EXERCISE:
Would you please return every line from the listing that contains the word "This"?

+--

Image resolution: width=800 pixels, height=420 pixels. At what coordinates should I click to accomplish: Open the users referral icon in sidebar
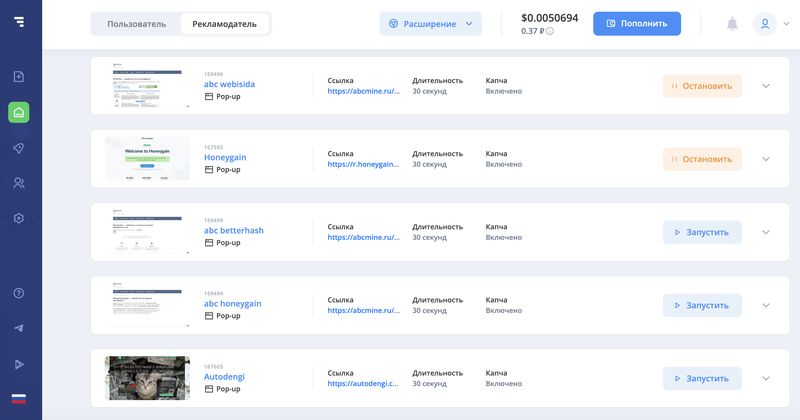[x=19, y=183]
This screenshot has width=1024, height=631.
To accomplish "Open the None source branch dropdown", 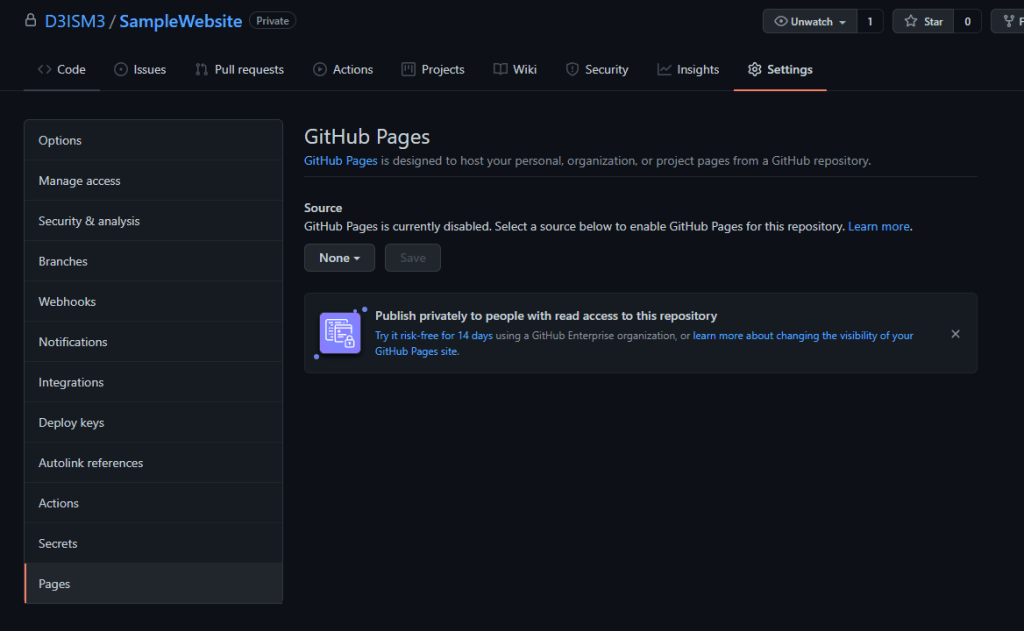I will click(x=339, y=258).
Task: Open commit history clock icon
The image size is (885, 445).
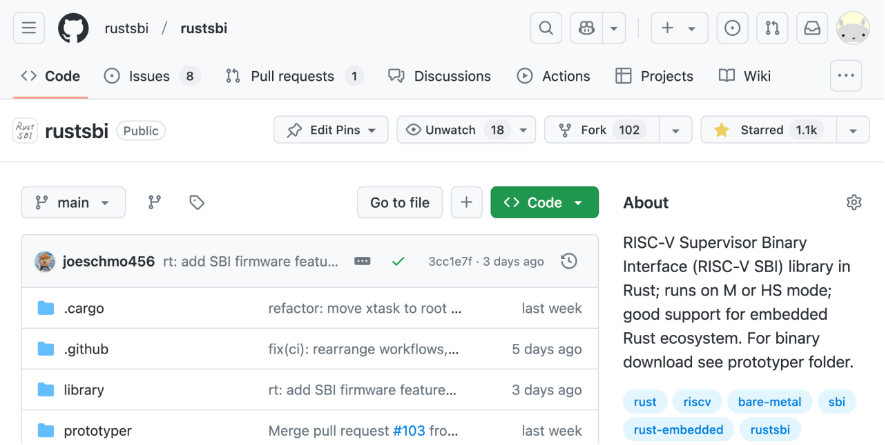Action: coord(569,261)
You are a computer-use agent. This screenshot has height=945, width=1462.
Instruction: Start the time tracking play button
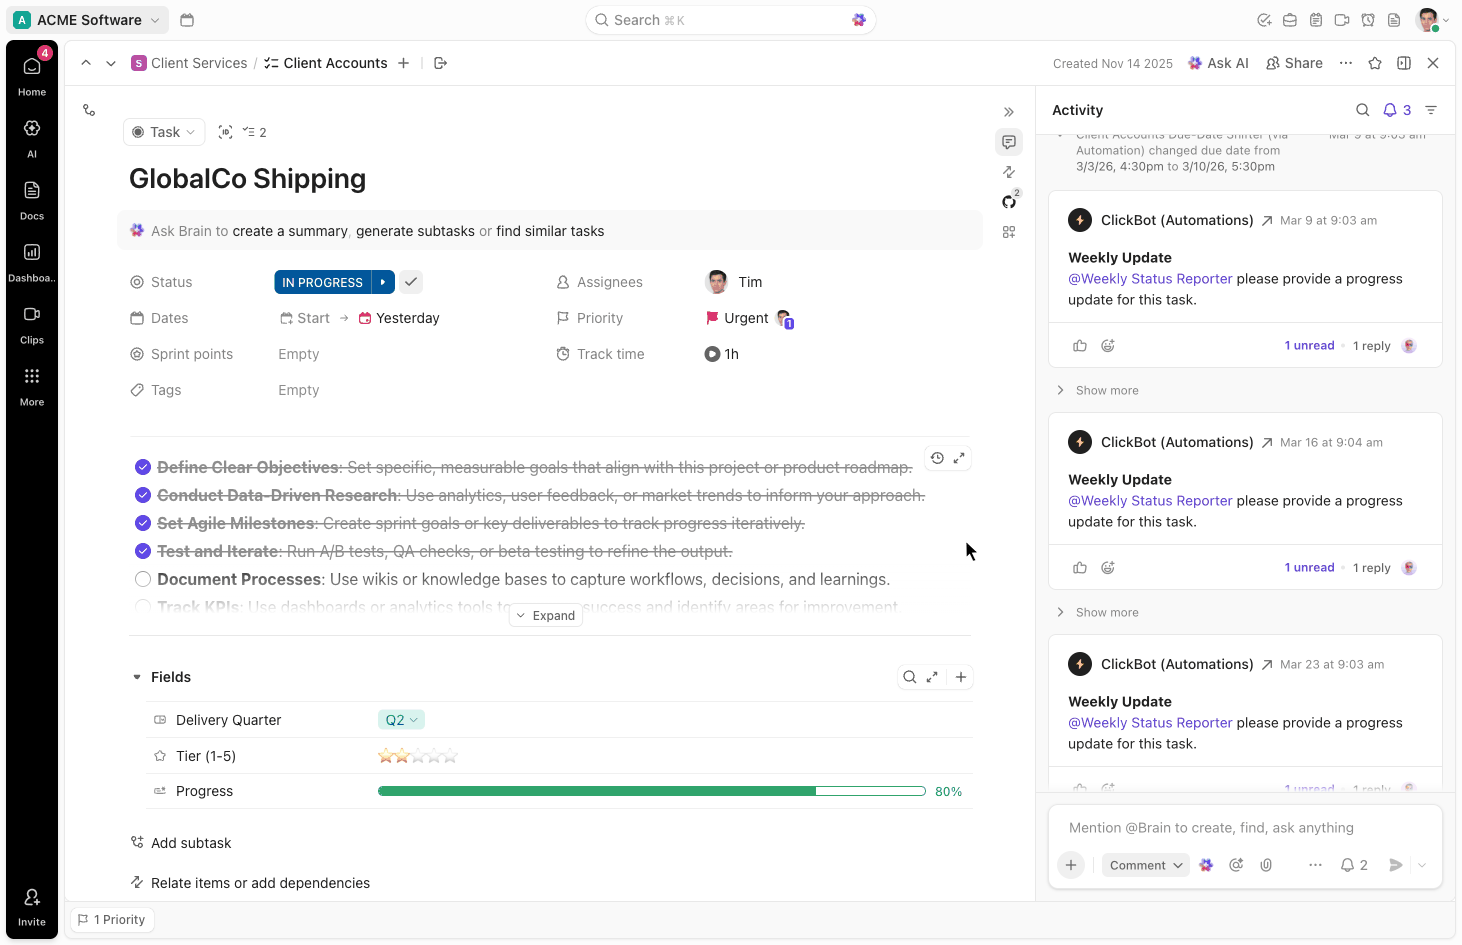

+--

EXERCISE OUTPUT:
This screenshot has width=1024, height=631.
You are a computer-use agent. This screenshot has height=945, width=1462.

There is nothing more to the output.